3. The dough composition as described in claim 1, wherein, One or more types of legume flour include chickpea flour.

4. The dough composition as described in claim 1, wherein, Soybean flour has a d value in the range of 1-50 micrometers. 50 granularity.

5. The dough composition as claimed in claim 1, wherein, d of bean flour 10 The value is d 50 The value is at least 15%, and the d of bean flour 90 The value does not exceed d 50 Seven times the value.

6. The dough composition of claim 1, wherein, One or more types of bean flour are present in a total amount ranging from 50 to 70% by weight based on the weight of the dough composition.

7. The dough composition of claim 1, wherein, Film-forming starch has an RVA final viscosity of 75-700 centipoise after 1 hour at 25°C.

8. The dough composition of claim 1, wherein, Film-forming starch has an RVA peak time of no more than 350 s at 25°C to disintegration.

9. The dough composition of claim 1, wherein, Film-forming starch is either pregelatinized starch or starch that has been swollen in cold water.

10. The dough composition of claim 1, wherein, The film-forming starch has a total of at least 50, for example at least 55, or at least 60 percent of solubles (in weight %) and sedimentation volume (in mL / g).

11. The dough composition of claim 1, wherein, Film-forming starch is a clean label starch.

12. The dough composition of claim 1, wherein, Film-forming starch is present in an amount ranging from 10 to 20% by weight based on the weight of the dough composition.

13. The dough composition of claim 1, wherein, One or more oils or fats include (or are) one or more oils, such as rapeseed oil or vegetable oil.

14. The dough composition of claim 1, wherein, One or more oils or fats are present in total amounts ranging from 10 to 30% by weight based on the weight of the dough composition.

15. The dough composition of claim 1, wherein, Water is present in an amount ranging from 10 to 30% by weight based on the weight of the dough composition.

16. The dough composition of claim 1, wherein, Film-forming starch is present in a weight ratio of 0.1:1 to 0.3:1 with one or more types of legume flour.

17. The dough composition of claim 1, wherein, One or more oils or fats are present with one or more soybean flours in a weight ratio ranging from 0.05:1 to 0.3:

1.

18. The dough composition of claim 1, wherein, Water is present in a weight ratio of one or more types of bean flour in the range of 0.4:1 to 0.7:

1.

19. The dough composition of claim 1, further comprising an emulsifier having an HLB ratio in the range of 1-7.

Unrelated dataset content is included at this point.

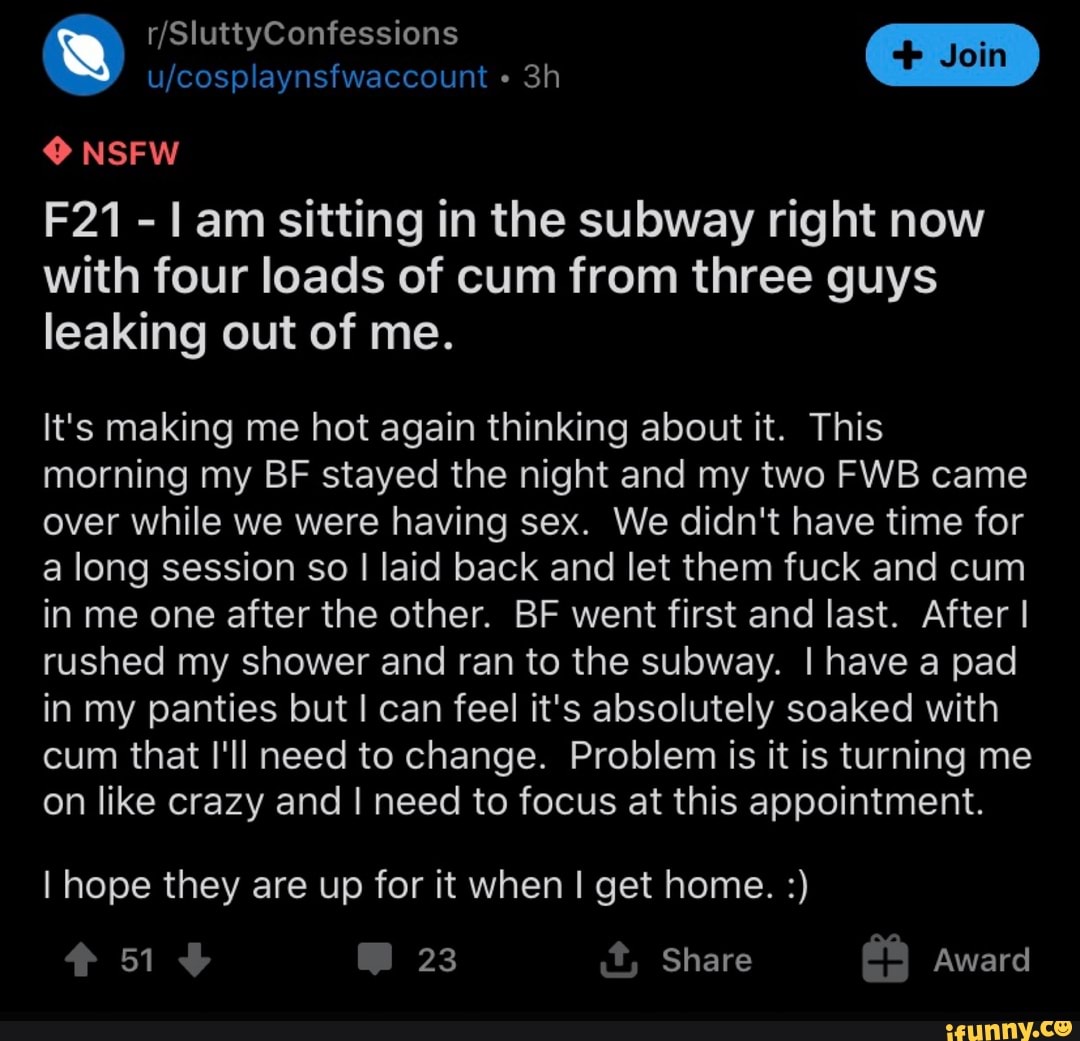The width and height of the screenshot is (1080, 1041).
Task: Click the plus icon in the Join button
Action: (x=907, y=55)
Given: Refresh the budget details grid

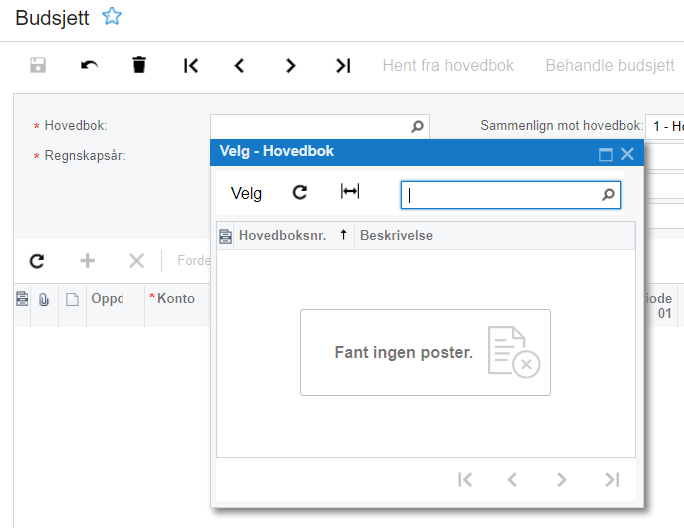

20. The dough composition of claim 19, wherein, Emulsifiers include lecithin (such as sunflower lecithin, soybean lecithin, or egg lecithin).

21. The dough composition of claim 1, wherein, The dough composition also contains one or more gluten-free non-leguminous flours.

22. The dough composition of claim 1, wherein, The dough composition contains no more than 0.5% by weight of gluten.

23. The dough composition of claim 1, wherein, One or more bean flours, film-forming starch, one or more oils or fats, water, emulsifier (if present), leavening agent (if present), and sodium chloride (if present) constitute at least 90% by weight of the raw dough composition.

24. A method of providing a cooked food product using a dough composition, the method comprising: Provides a dough composition according to any one of claims 1-23; Shape the dough composition into the desired shape; and (For example, by baking) cook raw dough compositions to provide cooked food products.

25. The method of claim 24, wherein, Prepared food products include crackers, puff pastries, biscuits, pie crusts, baked pizza dough, or pretzels (such as crackers).